Saturday, August 24, 2013

The Real Meaning of Sustainability, Part VI

Part VI: The Jakarta Post warned of continued illegal logging in the rainforest a month before the mining story broke

Aceh draft bylaw risks forests, say activists
--The Jakarta Post, Jakarta | National | Thu, March 14 2013, 8:04 AM

[The highlights are mine.]
Environmental activists have called on the government to review the draft spatial planning bylaw proposed by the Aceh administration, which they say is putting the province’s protected forests at risk

Farwiza of the Koalisi Peduli Hutan Aceh (Coalition of Aceh Rainforest Movement) said that the new spatial planning bylaw, known as RTRW, would allow the conversion of around 1.2 million hectares of the existing 3.78 million hectares of protected forests into plantations.

The draft bylaw, which was prepared under newly elected Governor Zaini Abdullah, would reduce the total protected forest level from about 68 percent to 45 percent of the total land. The proposal has been submitted to the Forestry Ministry for approval.

Farwiza said the RTRW also included a plan to construct a road network throughout protected forests in Aceh, with a total area of 554,928 hectares of land.

→ **GIVEN MATERIAL**:
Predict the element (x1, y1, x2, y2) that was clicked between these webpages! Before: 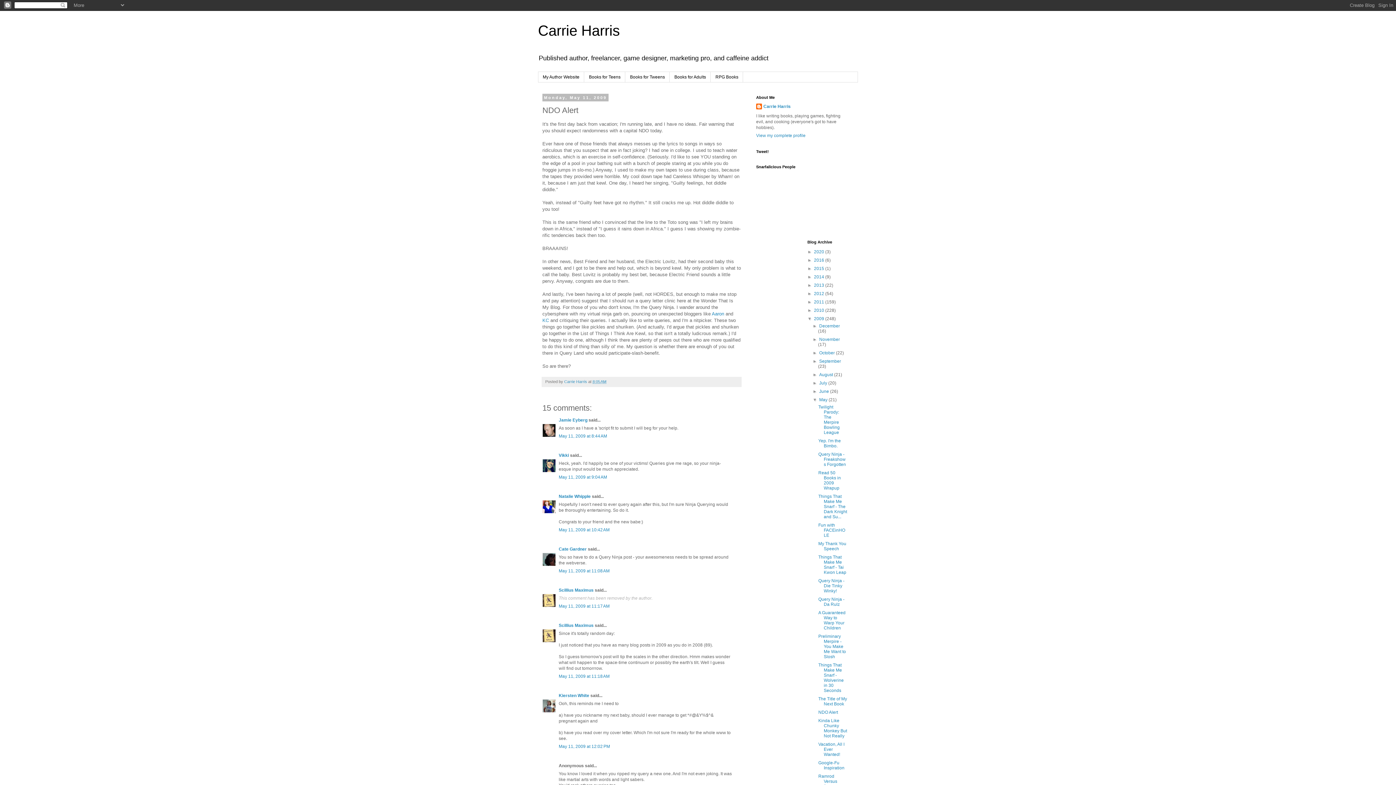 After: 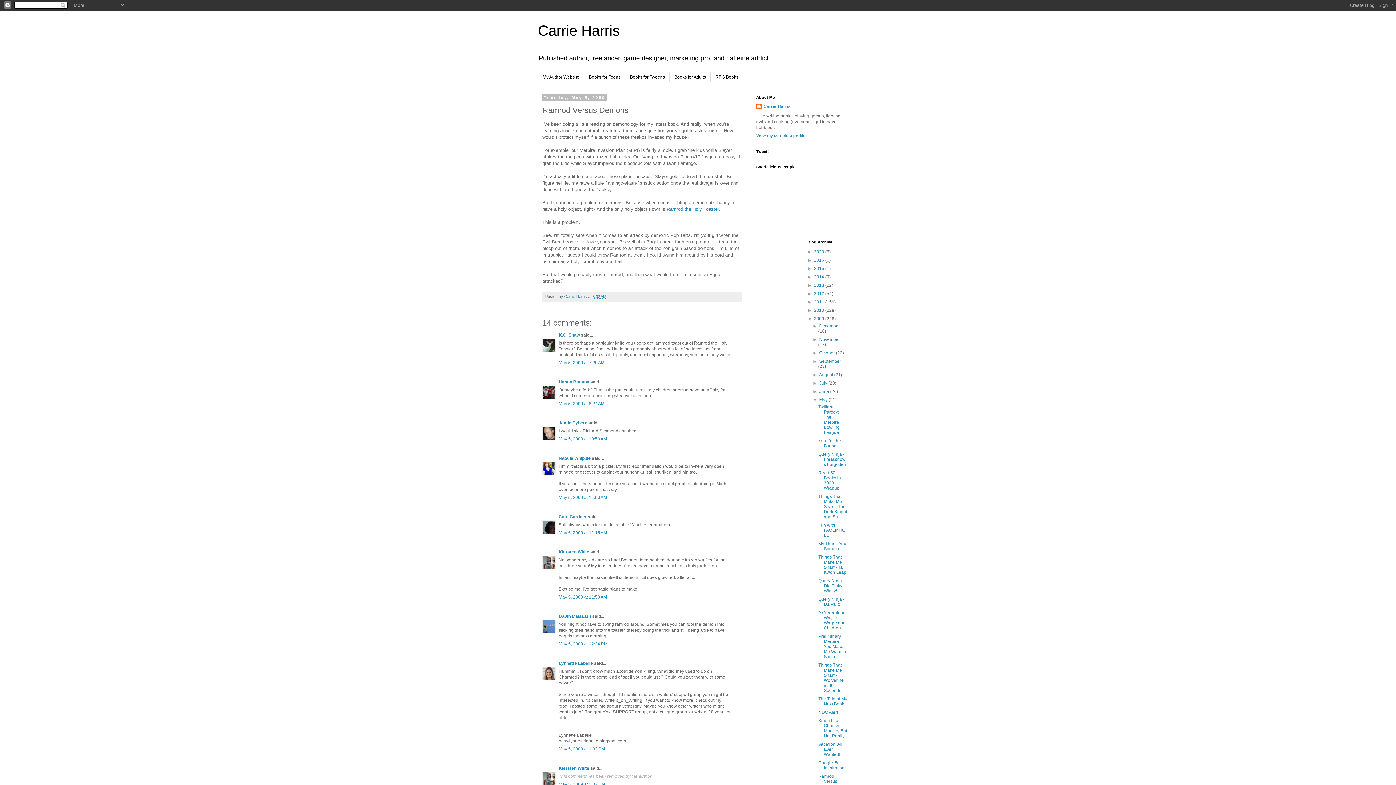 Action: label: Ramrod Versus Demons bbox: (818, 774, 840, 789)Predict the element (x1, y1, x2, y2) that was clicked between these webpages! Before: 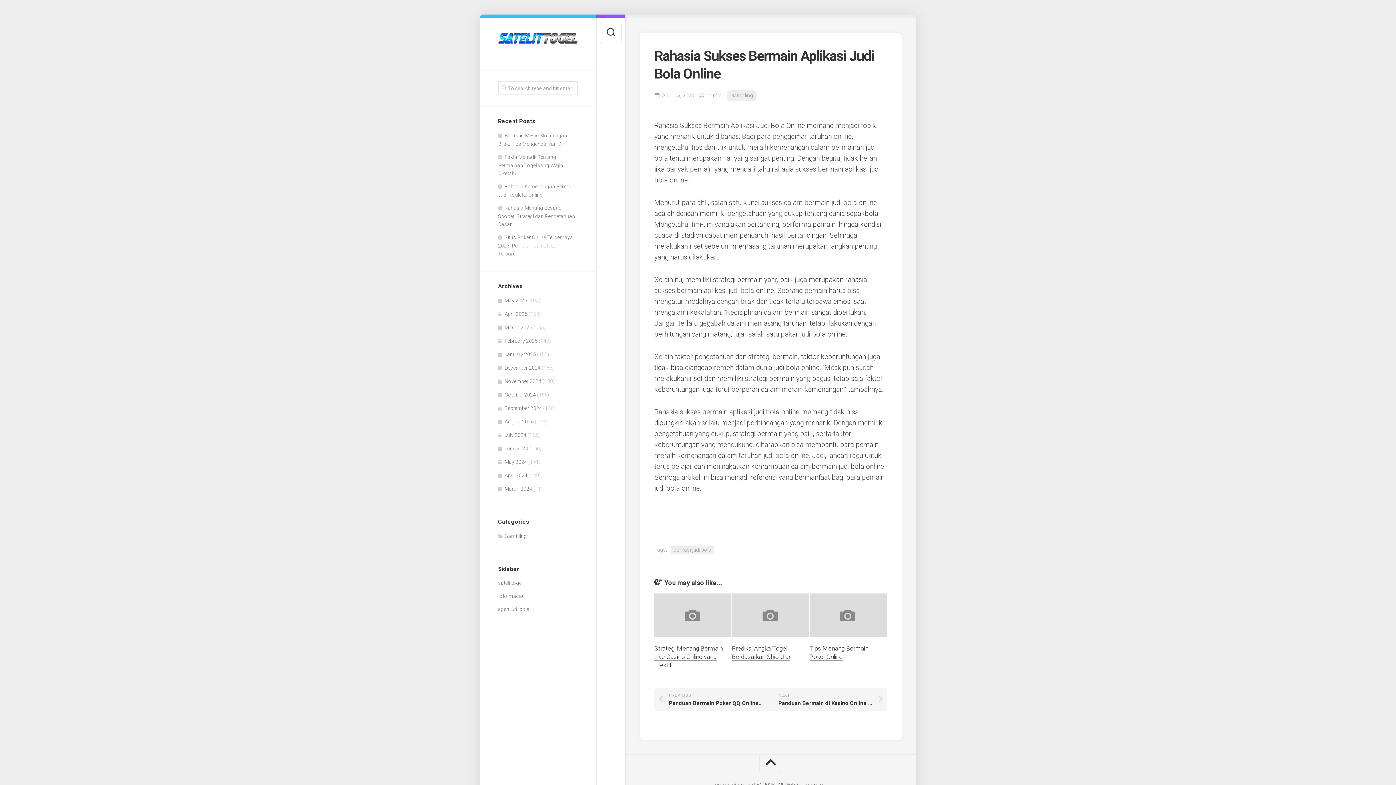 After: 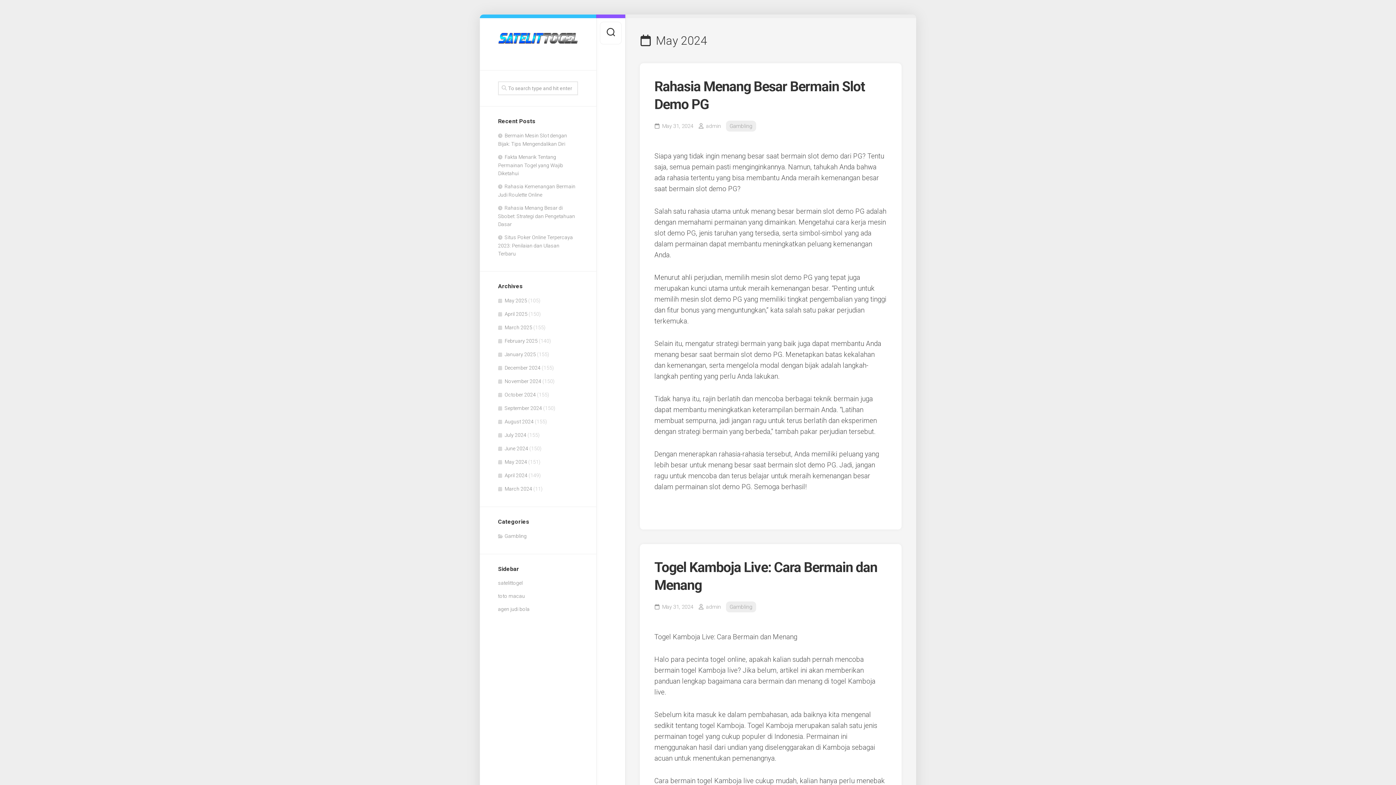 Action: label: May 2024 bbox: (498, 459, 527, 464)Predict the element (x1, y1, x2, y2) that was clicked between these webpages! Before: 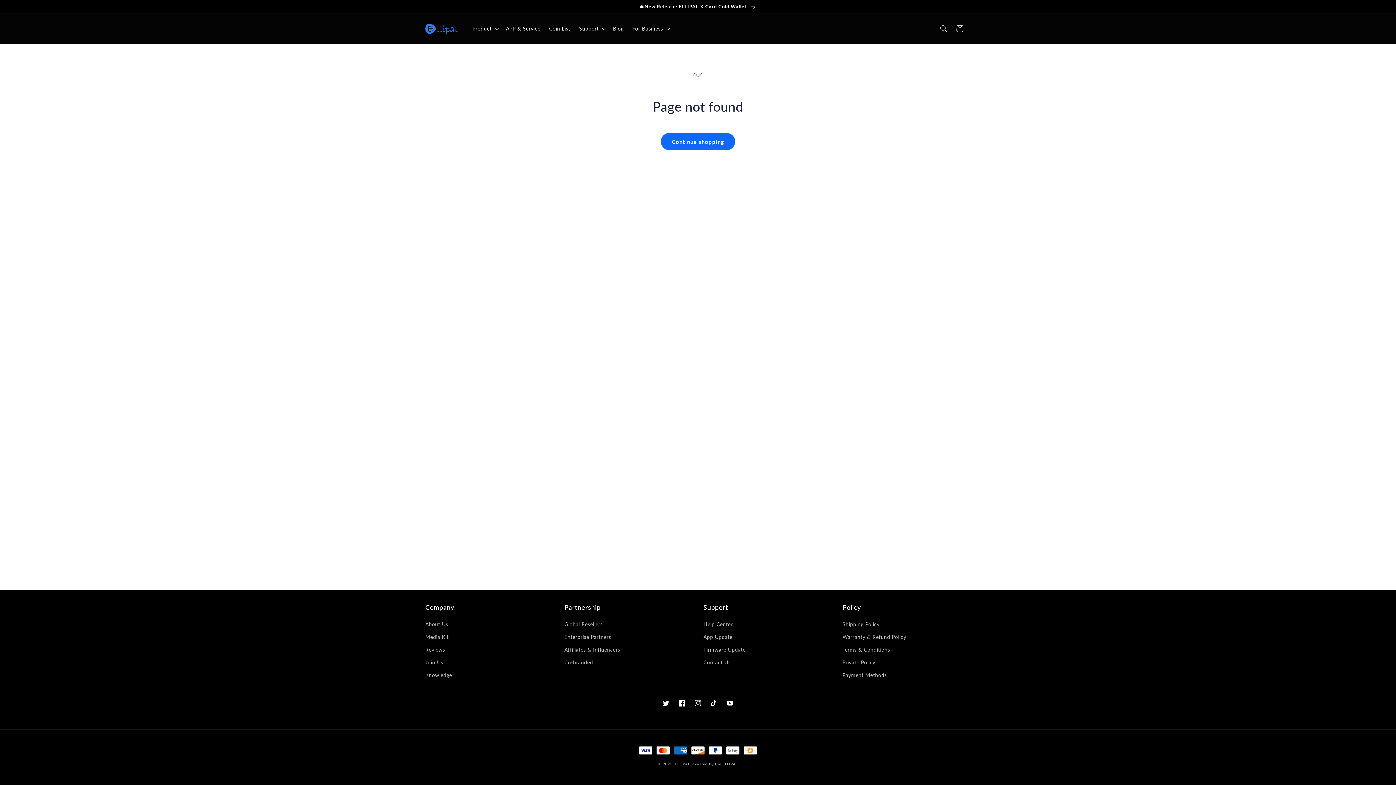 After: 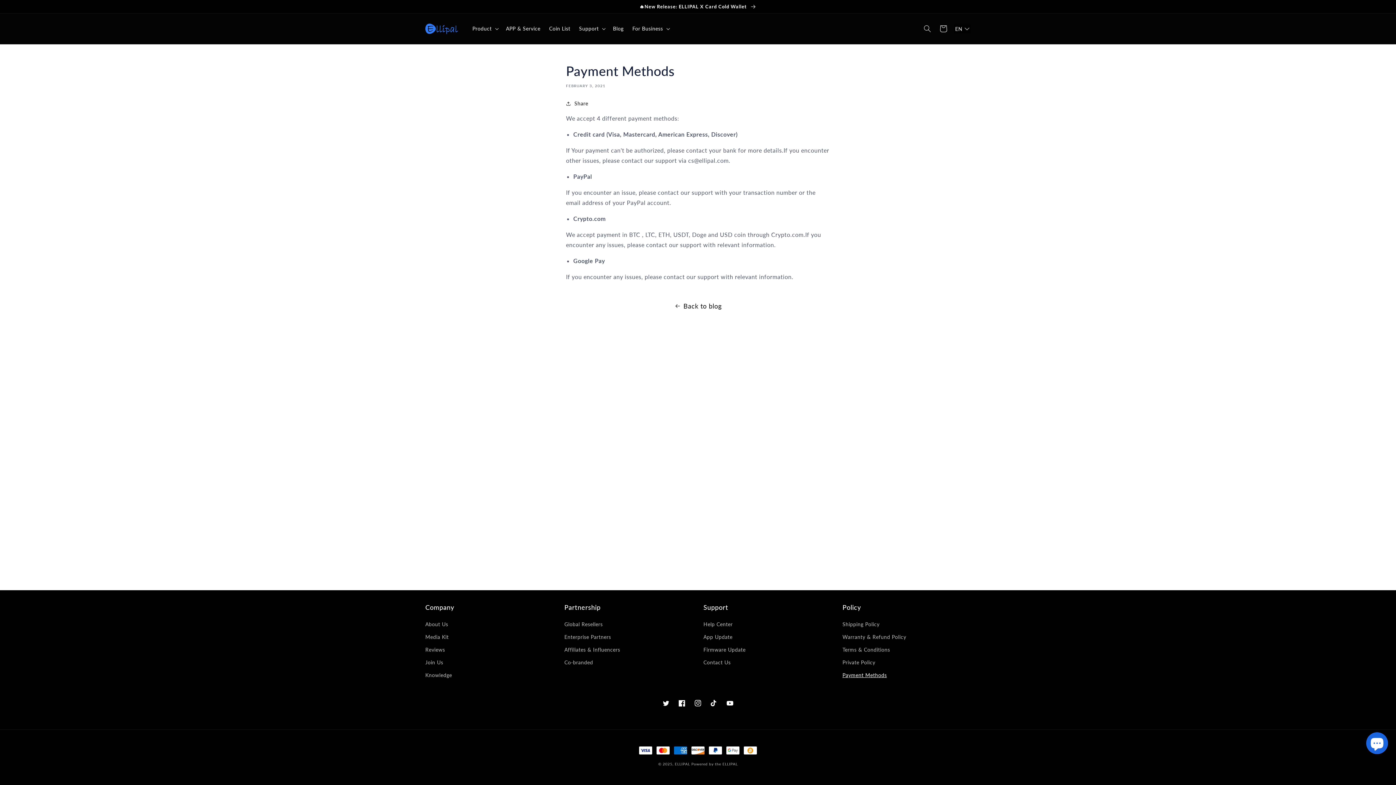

→ **GIVEN EXERCISE**:
Copy the passage of the Aceh forest post word for word, starting at "Part VI: The" and ending at "forests into plantations.".

→ **TASK SOLUTION**:
Part VI: The Jakarta Post warned of continued illegal logging in the rainforest a month before the mining story broke

Aceh draft bylaw risks forests, say activists
--The Jakarta Post, Jakarta | National | Thu, March 14 2013, 8:04 AM

[The highlights are mine.]
Environmental activists have called on the government to review the draft spatial planning bylaw proposed by the Aceh administration, which they say is putting the province’s protected forests at risk

Farwiza of the Koalisi Peduli Hutan Aceh (Coalition of Aceh Rainforest Movement) said that the new spatial planning bylaw, known as RTRW, would allow the conversion of around 1.2 million hectares of the existing 3.78 million hectares of protected forests into plantations.